Ancienne danseuse étoile, Marjorie a fait ses adieux à la scène au moment où elle admire ce pas de deux. Elle vit avec Paul, une petite fille est née, et elle s’interroge sur son avenir.
Toute la tension dramatique de ce premier roman remarquable de concision est contenue dans la description du couple dansant : après l’éblouissement de la rencontre, le temps pour Marjorie et Paul est aux faux-fuyants. L’un et l’autre ont voulu croire qu’ils pourraient faire fi de leur passé : Marjorie de ses origines cambodgiennes ; Paul, un protestant ardéchois, des névroses familiales. Leurs deux silences, qui leur furent d’abord un refuge, s’entrelacent jusqu’à les éloigner.
Par-delà l’histoire de Marjorie et de Paul, Caroline Broué, en de brèves séquences syncopées, scrute les doutes d’adultes de quarante ans aujourd’hui : ceux que la vie oblige à prendre leur destin à bras-le-corps et dont c’est le tour d’entrer en scène. De ce pas est un très beau roman sur le temps qui passe, et sur ses bienfaits.

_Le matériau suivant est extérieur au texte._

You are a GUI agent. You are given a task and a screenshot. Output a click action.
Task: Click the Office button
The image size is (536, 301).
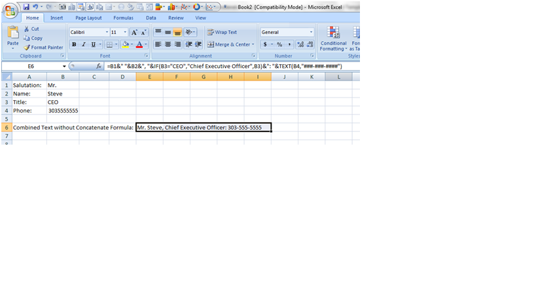click(x=10, y=11)
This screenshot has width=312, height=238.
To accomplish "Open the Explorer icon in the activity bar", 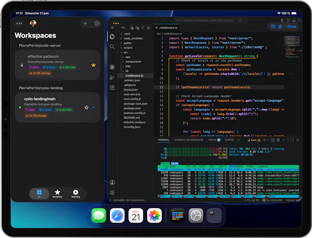I will point(112,37).
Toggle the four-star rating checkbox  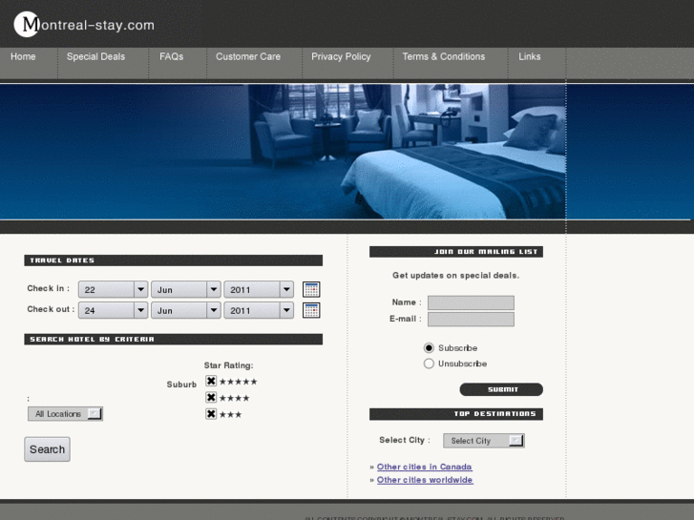tap(211, 398)
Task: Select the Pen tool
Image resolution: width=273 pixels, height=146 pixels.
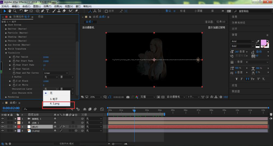Action: [x=43, y=11]
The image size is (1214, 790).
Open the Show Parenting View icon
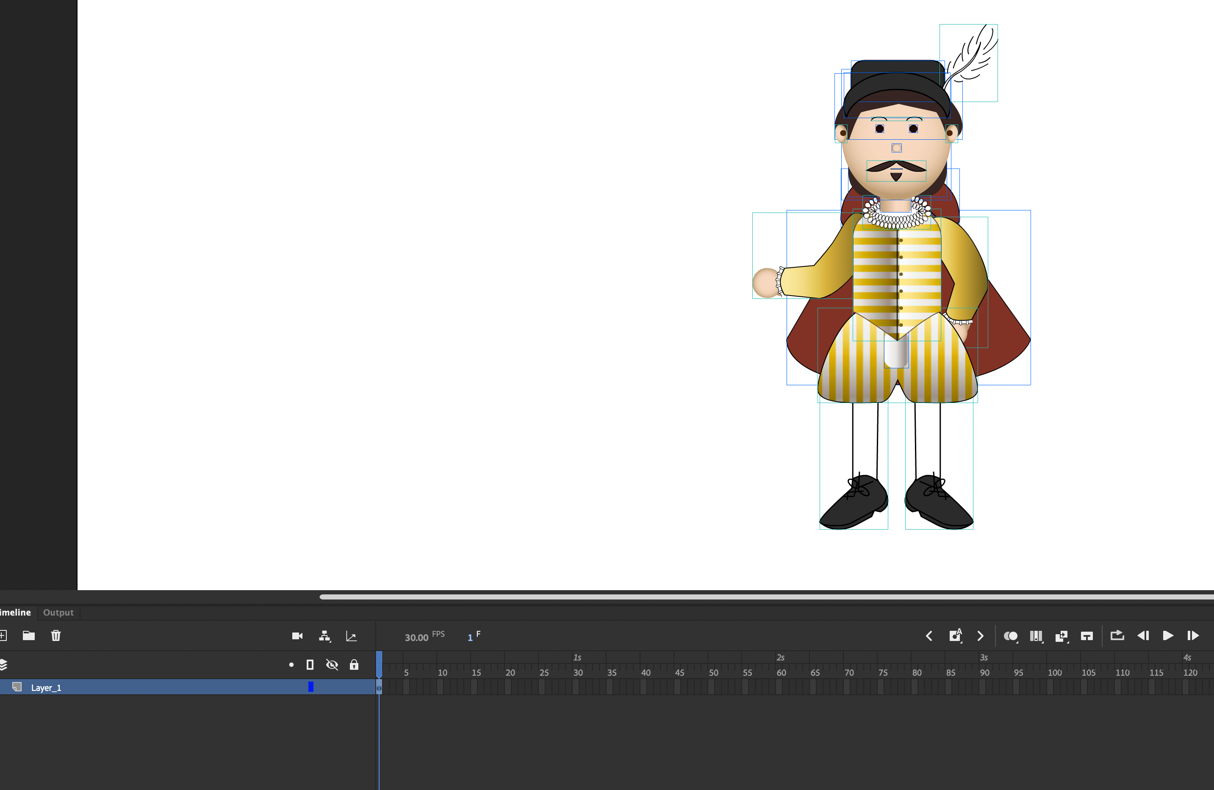point(325,636)
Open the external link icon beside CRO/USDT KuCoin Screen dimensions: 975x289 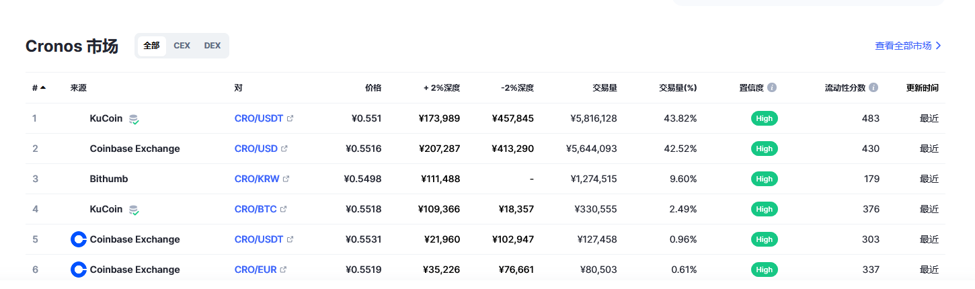click(290, 118)
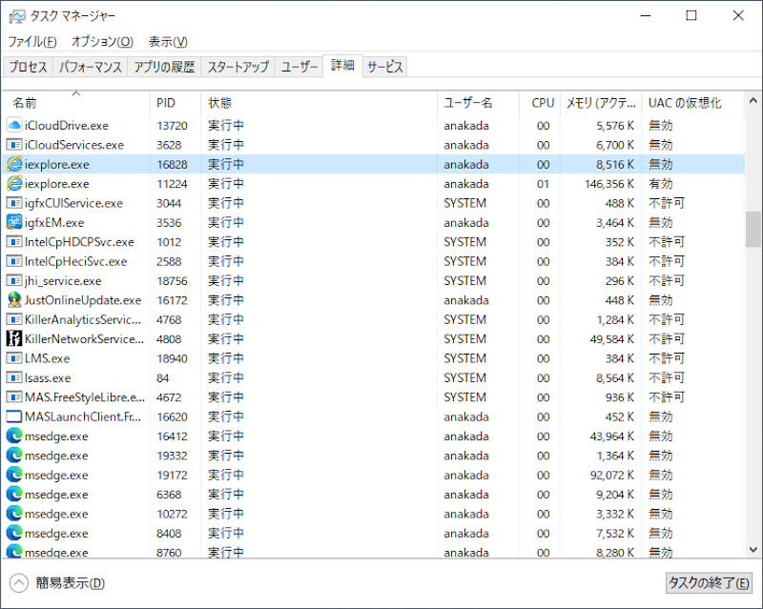Click the MASLaunchClient process icon
Viewport: 763px width, 609px height.
(14, 416)
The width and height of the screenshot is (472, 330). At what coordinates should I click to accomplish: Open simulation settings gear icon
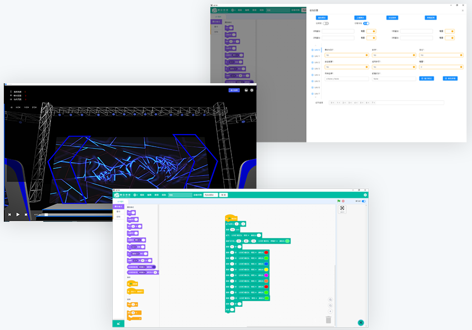[252, 90]
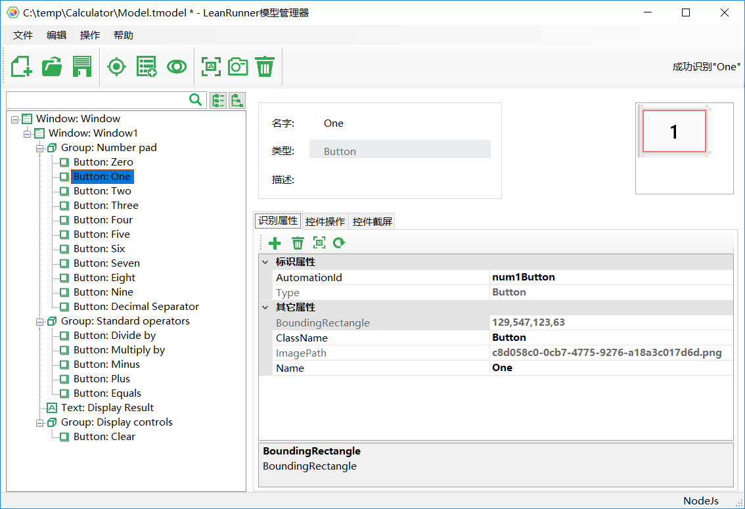Select the Name property row showing One
745x509 pixels.
(x=394, y=368)
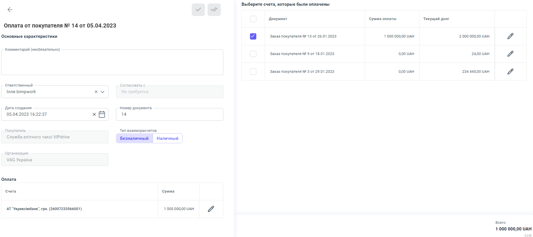Image resolution: width=533 pixels, height=237 pixels.
Task: Click the double checkmark confirm button
Action: 214,10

Des premières pages riches en émotions, une fin sensible, la thématique perceptible du pas de deux, du couple de danseurs dont les protagonistes ne parviennent plus à quitter le sol pour tournoyer avec légèreté dans les airs parce que leurs racines volontairement oubliées, occultées les retiennent au sol…

La présentation de l’éditeur est attirante mais entre le début et la fin, je me suis ennuyée (je me suis un peu obligée à finir ce court premier roman de 169 pages), je ne suis pas parvenue à m’attacher à Marjorie et à Paul. L’histoire de leur couple et de leurs difficultés conjugales est émaillée de rencontres, d’amitiés, de souvenirs, qui sont souvent l’objet de dialogues proches du documentaire (sur la passion des requins, la philosophie de la danse par exemple), donc assez lourds, et les personnages secondaires m’ont paru assez caricaturaux (trop d’ellipses dans leur portrait, peut-être ?) et antipathiques. J’ai trouvé qu’ils n’avaient pas tous l’intérêt suffisant pour faire avancer l’histoire et les personnages principaux.

Bref, la rencontre ne m’a pas séduite. Ca arrive. (Heureusement ce n’était qu’un emprunt à la bibli.)